Never Say Never, and Never Say No: Something has been written on everything, and giving something related or limited in scope is better than giving nothing at all. A 1961 thesis may be the only thing the librarian can find, but it is probably better than nothing. In any case, it is not a determination for the librarian to make; he or she should give everything available. Similarly, there are always limits to librarians' abilities and time. Librarians should always do something: if the question is not understood, asking for an explanation or looking up terms in a law dictionary is required. If the library does not have the resources (collection or staffing, for example), the librarian should provide names and telephone numbers or bibliographies to help the patron find the answer elsewhere.

Confidentiality: All questions should be treated confidentially. Librarians must never talk about requests outside of the library, and even internally, they must keep the talk quiet and restrict it to those who need to know. Librarians must never call outside sources, even other libraries, until they have been authorized to do so. Many individual client matters are private and personal, and many corporate matters are secret as well. Since the librarian rarely knows full details of lawyers' cases, all requests should be held in the strictest confidence.
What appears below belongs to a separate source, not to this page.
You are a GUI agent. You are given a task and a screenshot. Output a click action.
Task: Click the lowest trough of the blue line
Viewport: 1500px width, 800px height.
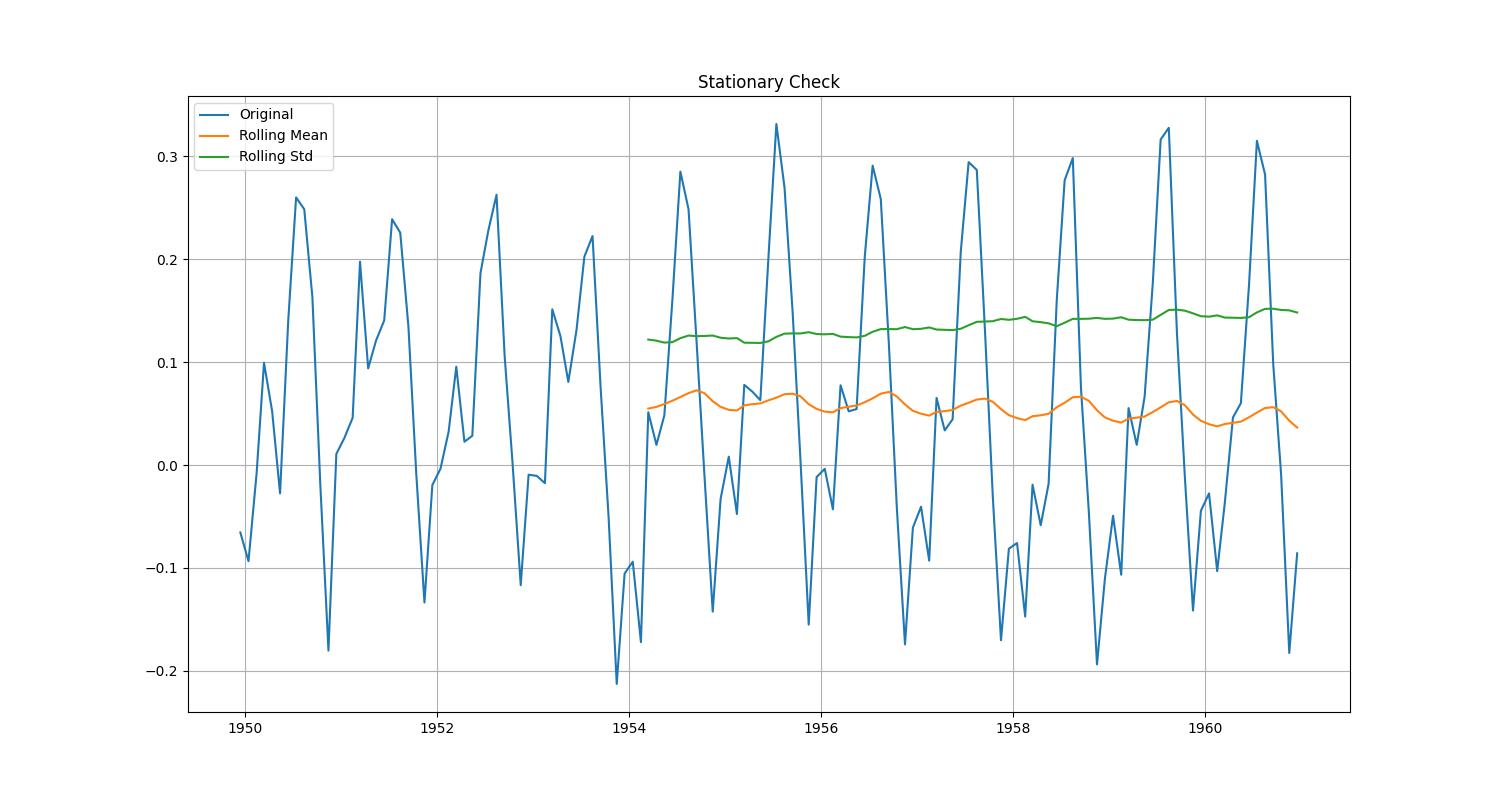coord(617,683)
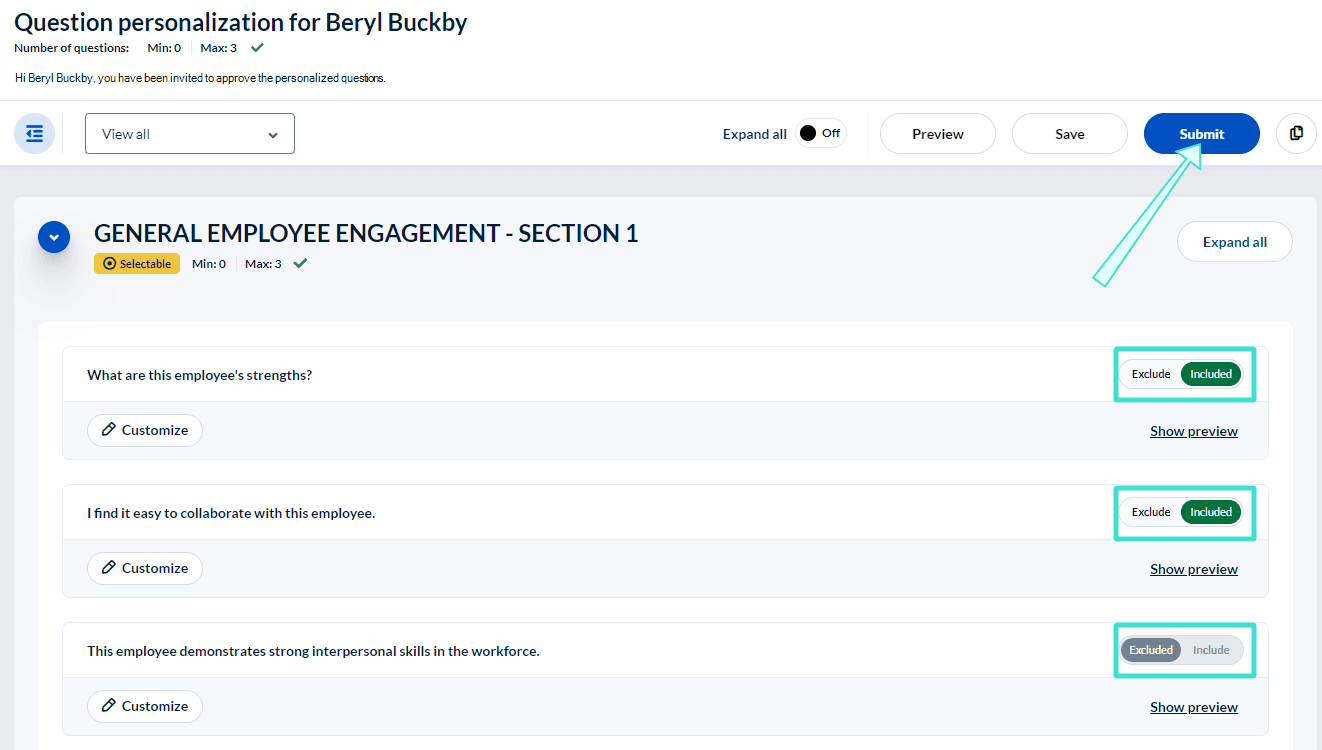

Non-legal Research: Many lawyers who formerly researched only the traditional legal materials are now taking an interdisciplinary approach to their research. Legal research centers today are relying more and more on nonlegal research tools. In addition to locating laws, regulations, and cases, librarians are asked for emergency room procedures, information on the transport of environmental pollutants, market share of companies, and endless other facts. Law librarians are even asked for fiction, since many lawyers quote from the classics in their closing arguments.

Limitations: As non-lawyers, librarians must be aware of their limitations. There is a fine line between doing legal research and doing factual research, but librarians should be careful not to cross that line. The librarian has a responsibility to provide current, complete, and accurate research, but they should not go beyond that into interpretation unless they possess the JD and the firm's support.